The continuous emergence of SARS-CoV-2 variants with enhanced transmissibility and immune escape capability underscores the urgent need for mutation-independent anti-viral strategies. SARS-CoV-2 non-structural protein 12 (NSP12), which encodes the RNA-dependent RNA polymerase (RdRp), is an essential component of the viral replication complex and represents a highly conserved target for therapeutic intervention. In this study, we developed RNA aptamers, composed of 2′-hydroxyl nucleotides or 2′-fluoro pyrimidines, targeting NSP12 using the SELEX (Systematic Evolution of Ligands by EXponential enrichment) approach.
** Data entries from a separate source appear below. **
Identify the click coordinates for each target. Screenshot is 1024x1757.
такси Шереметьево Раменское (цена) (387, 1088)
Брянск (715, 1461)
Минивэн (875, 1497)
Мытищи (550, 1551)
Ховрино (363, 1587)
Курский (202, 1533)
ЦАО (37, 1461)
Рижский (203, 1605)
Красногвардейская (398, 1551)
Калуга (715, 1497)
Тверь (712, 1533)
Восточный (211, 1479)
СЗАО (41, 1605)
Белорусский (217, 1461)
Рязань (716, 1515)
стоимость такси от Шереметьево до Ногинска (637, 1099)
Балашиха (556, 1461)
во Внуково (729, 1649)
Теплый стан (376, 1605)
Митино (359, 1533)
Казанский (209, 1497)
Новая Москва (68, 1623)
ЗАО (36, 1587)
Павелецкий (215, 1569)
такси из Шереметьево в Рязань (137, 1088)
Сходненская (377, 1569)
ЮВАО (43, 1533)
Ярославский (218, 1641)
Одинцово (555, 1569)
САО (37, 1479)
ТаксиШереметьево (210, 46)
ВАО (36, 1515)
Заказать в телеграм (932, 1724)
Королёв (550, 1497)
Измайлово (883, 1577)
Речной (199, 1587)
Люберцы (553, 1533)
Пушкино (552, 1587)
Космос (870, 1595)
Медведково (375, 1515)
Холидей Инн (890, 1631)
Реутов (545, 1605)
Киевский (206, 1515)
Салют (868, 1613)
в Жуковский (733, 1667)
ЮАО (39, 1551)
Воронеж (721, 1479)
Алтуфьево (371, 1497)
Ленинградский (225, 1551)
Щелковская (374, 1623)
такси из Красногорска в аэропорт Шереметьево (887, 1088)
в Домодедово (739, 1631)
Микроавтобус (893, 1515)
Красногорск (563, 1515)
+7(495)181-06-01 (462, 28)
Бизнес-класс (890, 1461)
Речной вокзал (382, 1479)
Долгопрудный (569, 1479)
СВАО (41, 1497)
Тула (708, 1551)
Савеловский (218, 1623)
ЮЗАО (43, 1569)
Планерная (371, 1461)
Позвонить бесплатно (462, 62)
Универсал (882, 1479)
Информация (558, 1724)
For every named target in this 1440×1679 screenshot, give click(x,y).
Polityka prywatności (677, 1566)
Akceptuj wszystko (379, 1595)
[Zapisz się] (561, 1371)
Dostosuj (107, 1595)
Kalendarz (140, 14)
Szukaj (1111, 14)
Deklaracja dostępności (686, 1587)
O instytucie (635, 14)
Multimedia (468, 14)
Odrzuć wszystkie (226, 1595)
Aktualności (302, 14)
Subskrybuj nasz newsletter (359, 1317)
SELEX was performed with purified NSP12 protein derived from the Omicron variant, leading to the identification of aptamer candidates with high binding ability. RNA–protein pull-down assays confirmed binding between representative aptamers and NSP12 with high affinity. Competition assays supported binding specificity between aptamers and NSP12. Of note, functional evaluation using a primer extension assay revealed that the aptamers effectively inhibited NSP12 RdRp activity in vitro. Furthermore, the aptamers consistently bound to and inhibited NSP12 variants from wild-type, Alpha, Delta, and Omicron strains. These results suggest that the selected RNA aptamers are potential as broad-spectrum inhibitors targeting a conserved region of NSP12 and may serve as a promising platform for the development of anti-viral agents against current and emerging SARS-CoV-2 variants, as well as other RNA viruses.